• INSTRUCTIONS FOR THE TASK: Summarize the text on Free, Prior and Informed Consent in two sentences.

All sides will need to work together to increase investment in infrastructure for First Nations, Inuit and Métis peoples, including in the thousands of communities that both rely on and steward the natural resources on which much of Canada has been built. Canadians, whether in business, government or public life, will also need to see this as a critical chance to rebuild trust between Indigenous and non-Indigenous peoples, and hasten all of Canada on the path to reconciliation.

At the heart of the matter is the concept of Free, Prior and Informed Consent (FPIC). FPIC sets out principles that can serve as a compass for this new path, and a means through which to enhance trust and decrease potential frictions wherever Indigenous peoples have interests and rights. FPIC is much more than a legal concept. The concept embodies a mindset of cooperation and long-term thinking that can position Canada in the eyes of global investors as a reliable and collaborative market that could offer fewer disputes and more rewards.

Items from a data source:
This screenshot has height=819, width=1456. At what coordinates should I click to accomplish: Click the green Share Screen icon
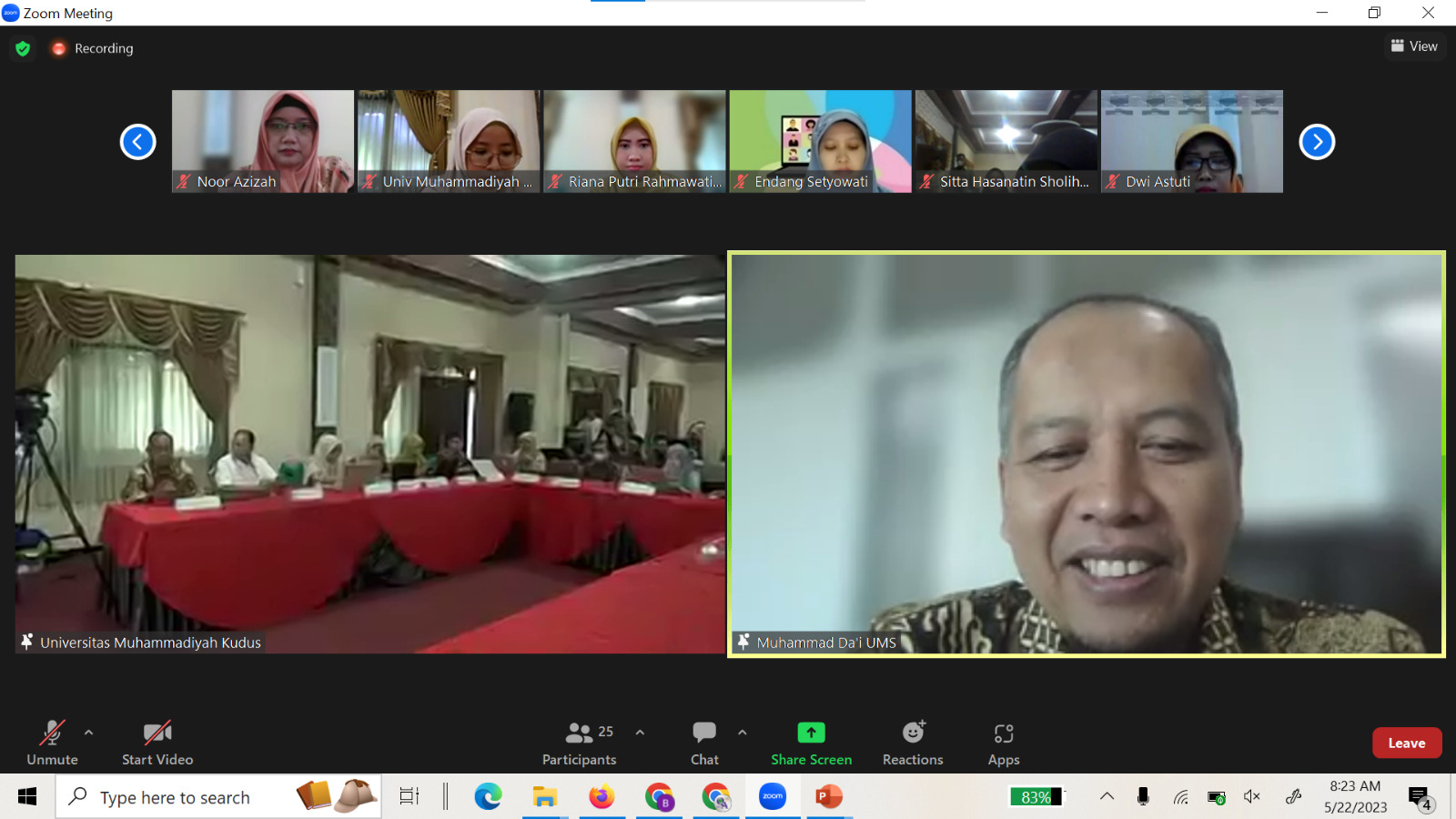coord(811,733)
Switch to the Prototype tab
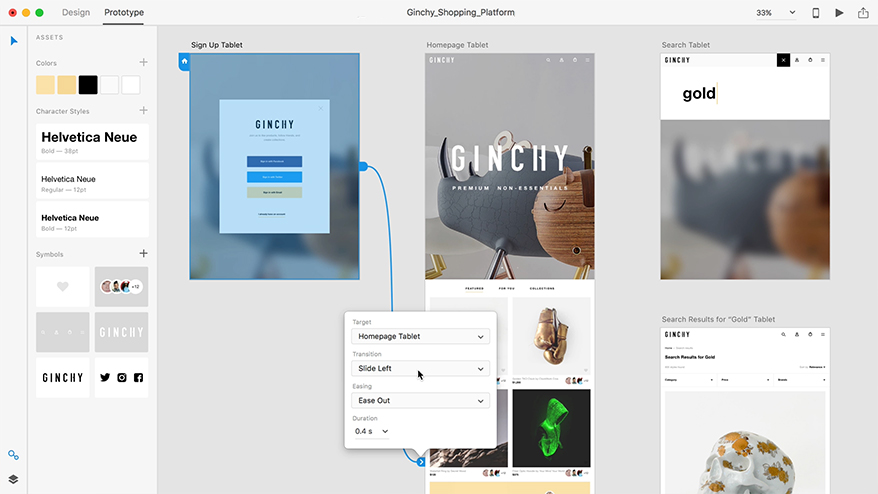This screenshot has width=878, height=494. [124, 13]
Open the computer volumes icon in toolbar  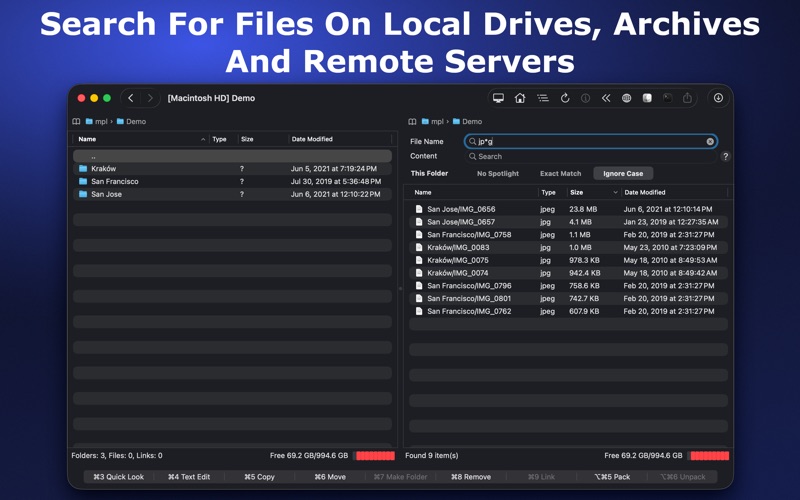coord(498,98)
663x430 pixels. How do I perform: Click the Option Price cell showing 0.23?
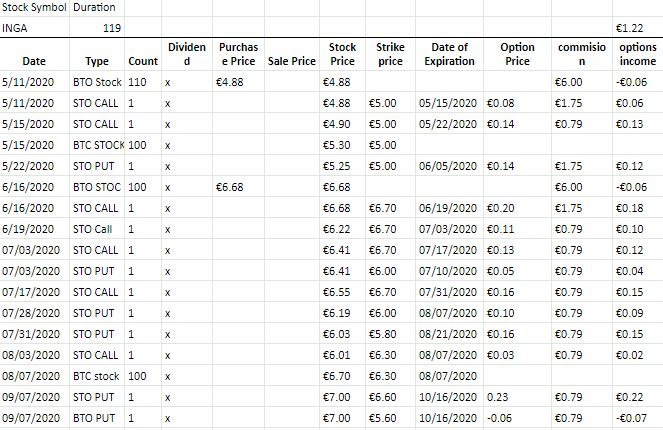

• FINISHED EXERCISE: All sides must work together to increase infrastructure investment for First Nations, Inuit and Métis peoples, and Canadians should see this as a critical chance to rebuild trust between Indigenous and non-Indigenous peoples and hasten reconciliation. Free, Prior and Informed Consent is at the heart of the matter: it is much more than a legal concept, setting out principles that can enhance trust and decrease frictions, and embodying a mindset of cooperation and long-term thinking that can position Canada as a reliable, collaborative market for global investors.